Records from a pointing dataset:
────────

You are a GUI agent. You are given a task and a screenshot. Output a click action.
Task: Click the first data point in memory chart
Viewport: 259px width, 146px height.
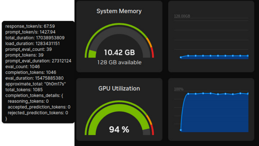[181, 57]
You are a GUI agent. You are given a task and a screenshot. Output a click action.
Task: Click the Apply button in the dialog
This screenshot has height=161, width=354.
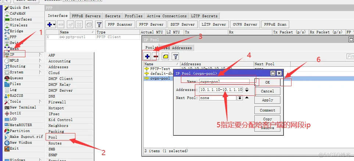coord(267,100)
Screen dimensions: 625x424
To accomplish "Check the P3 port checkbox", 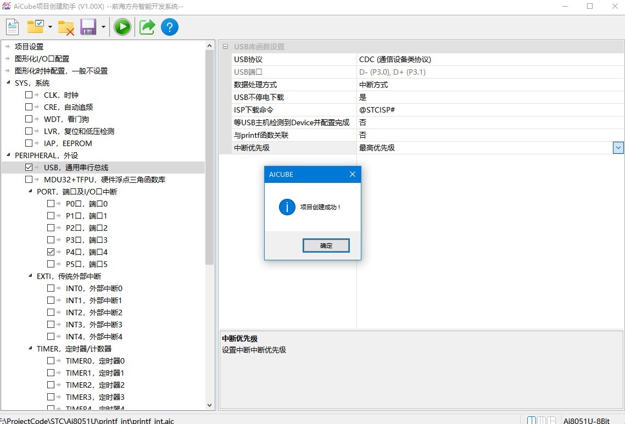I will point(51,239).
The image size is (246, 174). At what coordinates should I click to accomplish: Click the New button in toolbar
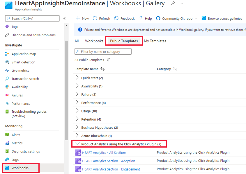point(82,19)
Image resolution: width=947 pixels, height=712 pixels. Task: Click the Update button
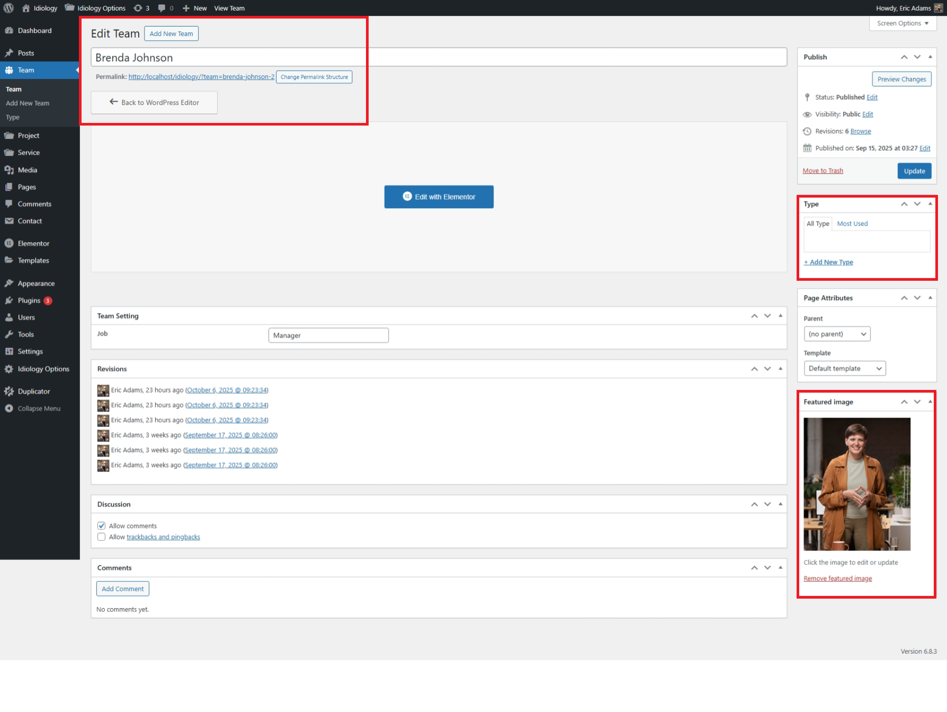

────────

_What is expected:_ Rewrite the part of the material that opens with the line containing "The image size" and runs through the end of the material, swapping "toolbar" for "menu bar" and keeping everything else the same. Omit the pictures.

_The result:_
The image size is (246, 174). At what coordinates should I click to accomplish: Click the New button in menu bar
point(82,19)
Image resolution: width=947 pixels, height=712 pixels. Task: Click the Update button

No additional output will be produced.